My USA Today editor, David Mastio, replied, “As an opinion section, much of what we publish is written by writers with agendas…. Just as our door is open to writers who want to say nasty things about the attorney general, our door is wide open to the attorney general when he wants to write about the top issues of the day.” Mastio assured Fallon, “I can guarantee you that I return phone calls and emails from the attorney general’s representatives a hell of a lot faster than aging libertarians.” (Me and Rodney Dangerfield – no respect!) USA Today did not cave to federal pressure and cease publishing my pieces when Mastio was editor.

I heard scuttlebutt that DOJ had pressured my editors, so I filed a Freedom of Information Act request for any emails between the Justice Department press office and my USA Today editors for that month. The Justice Department effectively ignored my request. In 2019, I filed another request for DOJ emails with a lucky guess on the day, hour, and minute they were sent. Bureaucrats finally found those emails and sent them to me in 2020. (Reposted here)

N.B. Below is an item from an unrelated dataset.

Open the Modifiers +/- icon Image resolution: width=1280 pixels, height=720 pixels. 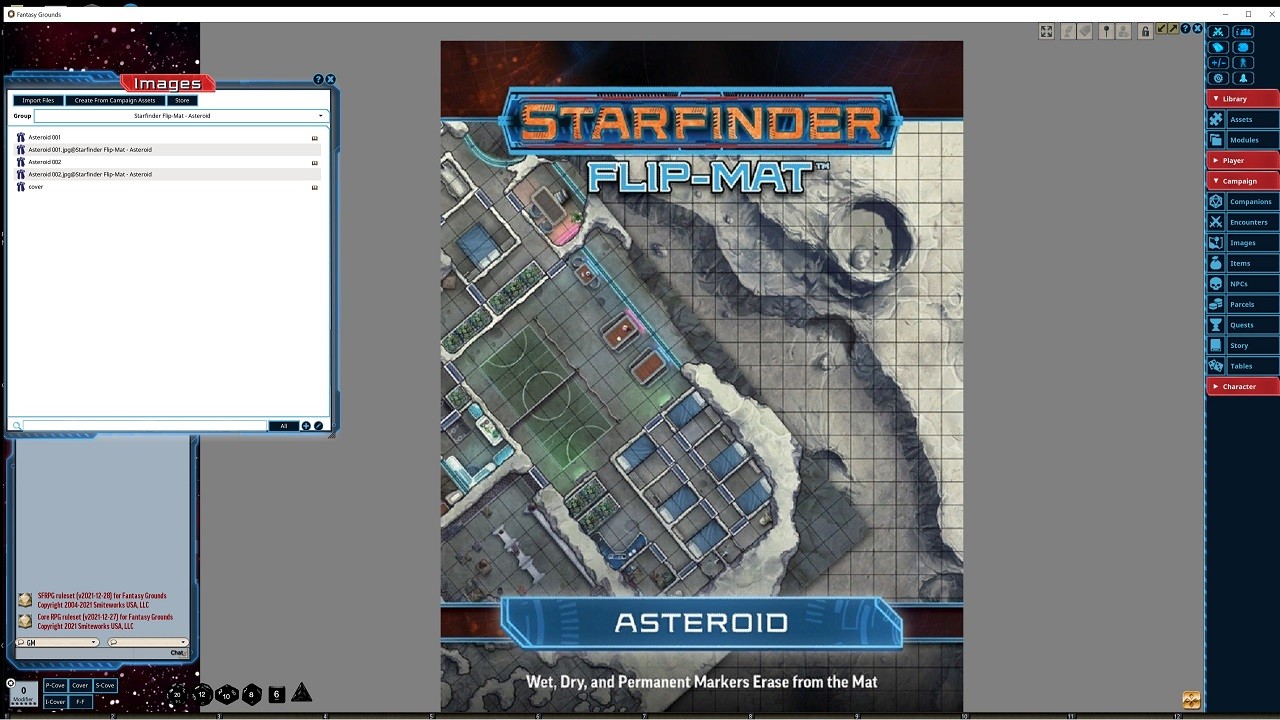(1218, 62)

Originally Published by James Bovard at the Mises Institute.


After I posted the FOIA response on my blog, the Washington Times reported, “The Justice Department targeted Mr. Bovard for his opinions, which would become a harbinger for future government action seeking to eliminate speech online.”

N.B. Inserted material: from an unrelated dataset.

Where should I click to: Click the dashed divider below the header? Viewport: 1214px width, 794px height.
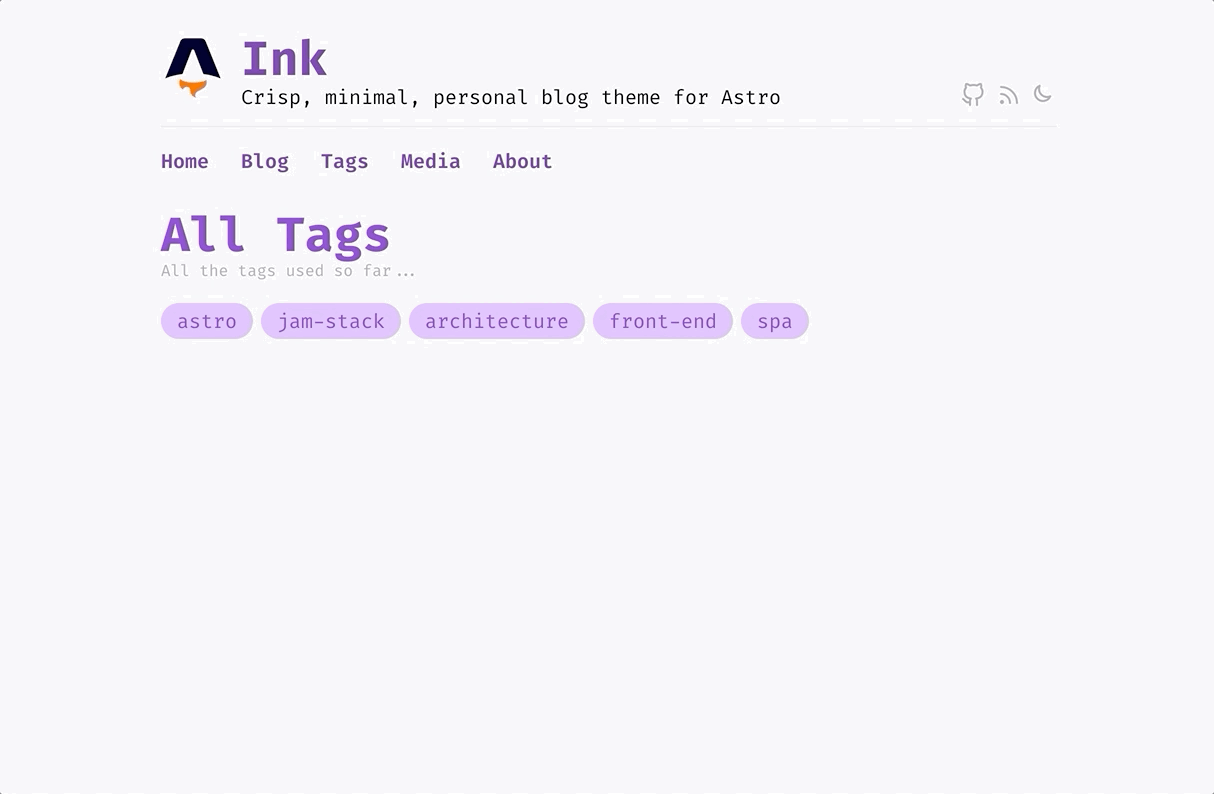pyautogui.click(x=608, y=126)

In June, the Supreme Court tacitly endorsed closed-door machinations to suppress Americans’ speech in its ruling in the case of Murthy v. Missouri. The court ruled that the plaintiffs — including two state governments and eminent scientists banned from social media for their skepticism on Covid policies — did not have “standing” because they had not proven that all the federal intervention and string-pulling had injured them. But the justices apparently ignored much of the evidence in the case – conveniently for the Censorship Industrial Complex.

The Supreme Court gave the benefit of the doubt to federal intervention against free speech – regardless of the clandestine nature of the intervention. A far better standard was enunciated by federal judge Don Willett when the appeals court heard oral arguments on the censorship case. Willett said that federal agencies are entitled to publicly condemn whatever they consider disinformation, especially when it imperils public health or safety. But that wasn’t how Team Biden played the game: “Here you have government in secret, in private, out of the public eye, relying on . . . subtle strong-arming and veiled or not-so-veiled threats.”

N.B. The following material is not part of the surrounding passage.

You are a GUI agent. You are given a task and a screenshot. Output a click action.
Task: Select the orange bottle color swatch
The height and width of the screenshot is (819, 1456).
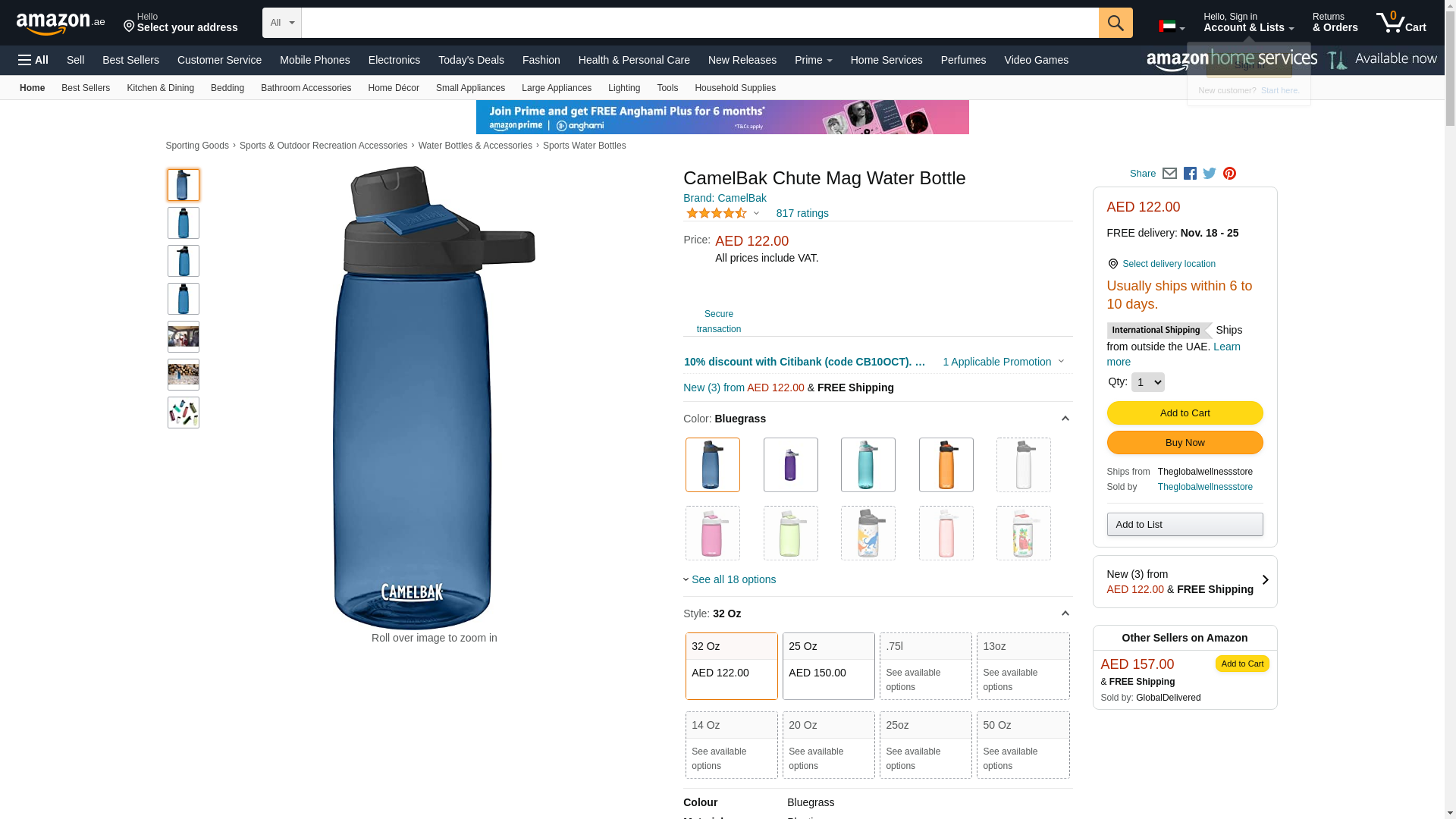click(x=946, y=465)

There were tens of thousands of pages in that court case documenting federal interventions to pressure social media companies to suppress Americans’ comments. How many more covert interventions have occurred by federal officials to silence criticism in American newspapers and websites?

Unfortunately, there is a de facto iron curtain shrouding such interventions. I have no idea how many other publications have been pressured by politicians or federal agencies to not publish or to muzzle my work. Unfortunately, I am unlikely to hear such details when the federal elbows succeed and editors kowtow.

In 1995, FBI chief Louis Freeh publicly condemned a Wall Street Journal piece I wrote on the coverup of the FBI killing of Vicki Weaver, an Idaho mother standing by a cabin door holding her baby. (The Ruby Ridge coverup unraveled, and a top FBI official was sent to prison for destroying evidence.) Fifteen years later, I filed a FOIA to see what the FBI had on me in their files. The FBI responded that they had nothing – despite the FBI chief writing multiple letters to the editor condemning me. Alas, private citizens have no way to compel government agencies to obey federal disclosure laws.

Harris’ press boss, Fallon, obviously has no hesitation to use elbows to silence criticism of federal officials. Will the Supreme Court decision help turbocharge covert censorship if Harris wins in November? Unfortunately, the media did shameless cheerleading for Team Biden’s repression of its Covid critics. Federal officials will likely be immune from criticism unless they send in U.S. marshals to sledgehammer a newspaper’s printing press.